Substitute "alerts bell" for every occurrence of "notifications bell" in the data below, and reproduce all other lines unchanged.

== Material

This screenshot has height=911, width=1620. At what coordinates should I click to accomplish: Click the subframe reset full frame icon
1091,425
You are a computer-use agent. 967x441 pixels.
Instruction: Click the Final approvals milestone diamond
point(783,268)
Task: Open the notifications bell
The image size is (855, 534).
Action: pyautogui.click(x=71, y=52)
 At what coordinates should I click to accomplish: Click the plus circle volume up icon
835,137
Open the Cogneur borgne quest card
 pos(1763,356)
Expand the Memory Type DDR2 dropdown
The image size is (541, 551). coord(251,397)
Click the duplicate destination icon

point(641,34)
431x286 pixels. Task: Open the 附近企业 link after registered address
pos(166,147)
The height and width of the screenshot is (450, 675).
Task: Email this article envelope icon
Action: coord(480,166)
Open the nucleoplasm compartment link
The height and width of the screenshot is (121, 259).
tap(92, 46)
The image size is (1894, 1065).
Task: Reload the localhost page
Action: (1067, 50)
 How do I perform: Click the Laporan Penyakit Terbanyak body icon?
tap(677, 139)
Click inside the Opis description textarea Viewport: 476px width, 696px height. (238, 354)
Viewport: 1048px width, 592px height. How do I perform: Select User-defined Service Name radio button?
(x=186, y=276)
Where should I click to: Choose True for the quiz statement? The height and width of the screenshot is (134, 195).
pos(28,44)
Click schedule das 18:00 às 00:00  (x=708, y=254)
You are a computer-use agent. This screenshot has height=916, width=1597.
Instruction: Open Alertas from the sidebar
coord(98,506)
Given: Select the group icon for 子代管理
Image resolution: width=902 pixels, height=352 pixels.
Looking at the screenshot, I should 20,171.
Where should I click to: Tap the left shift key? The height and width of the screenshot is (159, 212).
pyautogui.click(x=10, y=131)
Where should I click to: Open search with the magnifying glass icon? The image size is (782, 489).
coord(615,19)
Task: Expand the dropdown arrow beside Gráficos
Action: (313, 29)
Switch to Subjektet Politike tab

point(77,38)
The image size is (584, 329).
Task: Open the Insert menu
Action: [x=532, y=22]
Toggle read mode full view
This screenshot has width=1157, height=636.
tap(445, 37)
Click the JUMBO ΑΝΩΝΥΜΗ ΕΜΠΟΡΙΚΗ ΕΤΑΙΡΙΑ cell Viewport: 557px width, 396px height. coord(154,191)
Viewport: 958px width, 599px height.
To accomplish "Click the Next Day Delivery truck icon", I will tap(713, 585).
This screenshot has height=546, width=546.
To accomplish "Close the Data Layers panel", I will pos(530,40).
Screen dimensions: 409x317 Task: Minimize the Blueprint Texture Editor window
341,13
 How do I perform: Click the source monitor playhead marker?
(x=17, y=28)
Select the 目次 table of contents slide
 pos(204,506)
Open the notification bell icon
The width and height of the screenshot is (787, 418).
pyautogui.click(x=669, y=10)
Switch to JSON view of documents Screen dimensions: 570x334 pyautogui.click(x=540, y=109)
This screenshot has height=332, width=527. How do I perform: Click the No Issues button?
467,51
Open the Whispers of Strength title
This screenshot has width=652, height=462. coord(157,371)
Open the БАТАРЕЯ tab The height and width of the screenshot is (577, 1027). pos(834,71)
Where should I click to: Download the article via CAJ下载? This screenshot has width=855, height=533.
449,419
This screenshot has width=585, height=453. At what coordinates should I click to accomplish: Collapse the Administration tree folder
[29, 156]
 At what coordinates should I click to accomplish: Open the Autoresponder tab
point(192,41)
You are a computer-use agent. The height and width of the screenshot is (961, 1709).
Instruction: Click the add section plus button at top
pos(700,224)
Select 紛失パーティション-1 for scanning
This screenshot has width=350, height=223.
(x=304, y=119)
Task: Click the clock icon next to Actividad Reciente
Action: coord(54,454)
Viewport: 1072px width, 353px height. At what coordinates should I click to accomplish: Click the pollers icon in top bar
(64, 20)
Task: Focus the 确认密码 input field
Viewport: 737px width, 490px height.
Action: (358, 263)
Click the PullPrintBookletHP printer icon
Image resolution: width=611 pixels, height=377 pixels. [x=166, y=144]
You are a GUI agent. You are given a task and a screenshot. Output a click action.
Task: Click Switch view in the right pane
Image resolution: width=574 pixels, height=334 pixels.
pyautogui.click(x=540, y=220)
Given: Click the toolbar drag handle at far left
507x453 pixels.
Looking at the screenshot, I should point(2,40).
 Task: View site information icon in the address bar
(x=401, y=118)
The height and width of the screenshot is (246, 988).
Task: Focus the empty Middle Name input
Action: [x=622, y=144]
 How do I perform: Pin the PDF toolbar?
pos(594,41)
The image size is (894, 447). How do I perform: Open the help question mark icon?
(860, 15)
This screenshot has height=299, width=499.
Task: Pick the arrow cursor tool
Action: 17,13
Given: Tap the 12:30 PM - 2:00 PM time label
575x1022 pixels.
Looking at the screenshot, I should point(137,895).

====

### [Response below]
This screenshot has height=911, width=1620. At what coordinates should I click to accomplish: Click the subframe reset full frame icon
1091,425
You are a computer-use agent. 967x441 pixels.
Instruction: Click the Final approvals milestone diamond
point(783,268)
Task: Open the alerts bell
The image size is (855, 534).
Action: pyautogui.click(x=71, y=52)
 At what coordinates should I click to accomplish: Click the plus circle volume up icon
835,137
Open the Cogneur borgne quest card
 pos(1763,356)
Expand the Memory Type DDR2 dropdown
The image size is (541, 551). coord(251,397)
Click the duplicate destination icon

point(641,34)
431x286 pixels. Task: Open the 附近企业 link after registered address
pos(166,147)
The height and width of the screenshot is (450, 675).
Task: Email this article envelope icon
Action: coord(480,166)
Open the nucleoplasm compartment link
The height and width of the screenshot is (121, 259).
tap(92, 46)
The image size is (1894, 1065).
Task: Reload the localhost page
Action: (1067, 50)
 How do I perform: Click the Laporan Penyakit Terbanyak body icon?
tap(677, 139)
Click inside the Opis description textarea Viewport: 476px width, 696px height. (238, 354)
Viewport: 1048px width, 592px height. How do I perform: Select User-defined Service Name radio button?
(x=186, y=276)
Where should I click to: Choose True for the quiz statement? The height and width of the screenshot is (134, 195).
pos(28,44)
Click schedule das 18:00 às 00:00  (x=708, y=254)
You are a computer-use agent. This screenshot has height=916, width=1597.
Instruction: Open Alertas from the sidebar
coord(98,506)
Given: Select the group icon for 子代管理
Image resolution: width=902 pixels, height=352 pixels.
Looking at the screenshot, I should 20,171.
Where should I click to: Tap the left shift key? The height and width of the screenshot is (159, 212).
pyautogui.click(x=10, y=131)
Where should I click to: Open search with the magnifying glass icon? The image size is (782, 489).
coord(615,19)
Task: Expand the dropdown arrow beside Gráficos
Action: (313, 29)
Switch to Subjektet Politike tab

point(77,38)
The image size is (584, 329).
Task: Open the Insert menu
Action: [x=532, y=22]
Toggle read mode full view
This screenshot has width=1157, height=636.
tap(445, 37)
Click the JUMBO ΑΝΩΝΥΜΗ ΕΜΠΟΡΙΚΗ ΕΤΑΙΡΙΑ cell Viewport: 557px width, 396px height. coord(154,191)
Viewport: 958px width, 599px height.
To accomplish "Click the Next Day Delivery truck icon", I will tap(713, 585).
This screenshot has height=546, width=546.
To accomplish "Close the Data Layers panel", I will pos(530,40).
Screen dimensions: 409x317 Task: Minimize the Blueprint Texture Editor window
341,13
 How do I perform: Click the source monitor playhead marker?
(x=17, y=28)
Select the 目次 table of contents slide
 pos(204,506)
Open the notification bell icon
The width and height of the screenshot is (787, 418).
pyautogui.click(x=669, y=10)
Switch to JSON view of documents Screen dimensions: 570x334 pyautogui.click(x=540, y=109)
This screenshot has height=332, width=527. How do I perform: Click the No Issues button?
467,51
Open the Whispers of Strength title
This screenshot has width=652, height=462. coord(157,371)
Open the БАТАРЕЯ tab The height and width of the screenshot is (577, 1027). pos(834,71)
Where should I click to: Download the article via CAJ下载? This screenshot has width=855, height=533.
449,419
This screenshot has width=585, height=453. At what coordinates should I click to accomplish: Collapse the Administration tree folder
[29, 156]
 At what coordinates should I click to accomplish: Open the Autoresponder tab
point(192,41)
You are a computer-use agent. The height and width of the screenshot is (961, 1709).
Instruction: Click the add section plus button at top
pos(700,224)
Select 紛失パーティション-1 for scanning
This screenshot has width=350, height=223.
(x=304, y=119)
Task: Click the clock icon next to Actividad Reciente
Action: coord(54,454)
Viewport: 1072px width, 353px height. At what coordinates should I click to accomplish: Click the pollers icon in top bar
(64, 20)
Task: Focus the 确认密码 input field
Viewport: 737px width, 490px height.
Action: (358, 263)
Click the PullPrintBookletHP printer icon
Image resolution: width=611 pixels, height=377 pixels. [x=166, y=144]
You are a GUI agent. You are given a task and a screenshot. Output a click action.
Task: Click Switch view in the right pane
Image resolution: width=574 pixels, height=334 pixels.
pyautogui.click(x=540, y=220)
Given: Click the toolbar drag handle at far left
507x453 pixels.
Looking at the screenshot, I should point(2,40).
 Task: View site information icon in the address bar
(x=401, y=118)
The height and width of the screenshot is (246, 988).
Task: Focus the empty Middle Name input
Action: [x=622, y=144]
 How do I perform: Pin the PDF toolbar?
pos(594,41)
The image size is (894, 447). How do I perform: Open the help question mark icon?
(860, 15)
This screenshot has height=299, width=499.
Task: Pick the arrow cursor tool
Action: 17,13
Given: Tap the 12:30 PM - 2:00 PM time label
575x1022 pixels.
Looking at the screenshot, I should point(137,895).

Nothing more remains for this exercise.